Many of the buildings across campus were built before AC units existed. So these buildings were never originally meant for AC units, leading to problems like reconstruction of rooms and areas, and some units being harder to access than others.
While maintenance does their best to fix problems as they arise, they are limited by finances. Friends HVAC technician John Quickly says that, sometimes, they have to make the tough choice of which room’s AC to fix, and which to hold off on for another year.
“We look at the age of the unit, how much work we put in the unit over the couple of years,” says Mr. Quickly, “and then we determine which ones to change out first, that fits into the budget.”
Another room that has recently experienced major AC issues is room 209 in the Math/Science building. Though a lot of Math/Science rooms suffer from non-functioning AC, many students say 209 is the main classroom where they have noticed a spike in heat.
Teaching in that room can be challenging too.
“It does kinda stink that the AC has gone out,” says physics teacher Danny Duckworth. “But you know, you just kinda have to work through the difficulties.”
Though the room hasn’t gotten any portable AC units yet, Ms. Duckworth has brought multiple fans into the room to keep everyone from melting … into puddles of potentially yellow liquid.

# # # #

Task list:
[1] Render the rows below as a Markdown table with the columns "No." and "Line," numbering each nonblank line and leaving the pictures out.
[2] Continue the article above on air-conditioning problems across campus, starting after its last sentence.

# # # #

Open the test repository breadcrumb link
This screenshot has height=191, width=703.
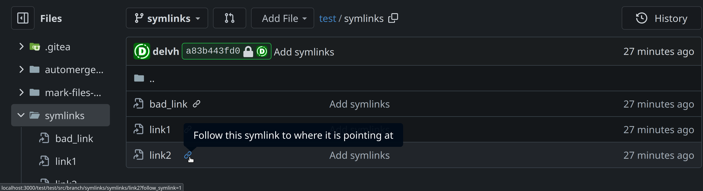coord(327,18)
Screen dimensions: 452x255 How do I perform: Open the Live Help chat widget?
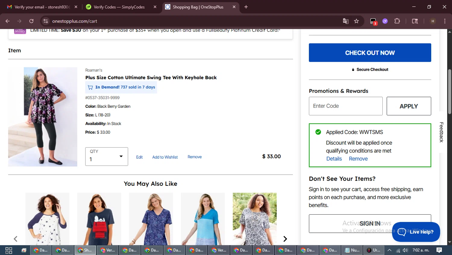click(416, 232)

# # # #

Task responses:
[1]
| No. | Line |
|---|---|
| 1 | Open the test repository breadcrumb link |
| 2 | This screenshot has height=191, width=703. |
| 3 | coord(327,18) |
| 4 | Screen dimensions: 452x255 How do I perform: Open the Live Help chat widget? |
| 5 | click(416, 232) |

[2]
Though the Facilities department can’t repair every single AC problem when it comes up, they work to find temporary solutions to the ones they can’t tackle immediately. For example, in Upper School room 302, Molly Smith’s History class, they have added two portable AC units.
But these portable units have caused more harm than good in some cases.
“They work reasonably well, but they’re also really loud,” says Ms. Smith, who chairs the school’s History department. “So particularly this year with masks, it’s been the balance of turning them off so people can hear properly, and turning them on so people aren’t sweating.”
The portable AC units are loud to the point where if you are sitting next to one of them, the noise makes it so you can only barely hear the teacher, and you can’t really hear when anyone else talks. Smith says the AC unit in her room has been broken since at least late 2019.
But the story of Smith’s room has a happy ending. In late October, as this story was being edited, her heating and air conditioning unit was finally replaced. Just in time for winter!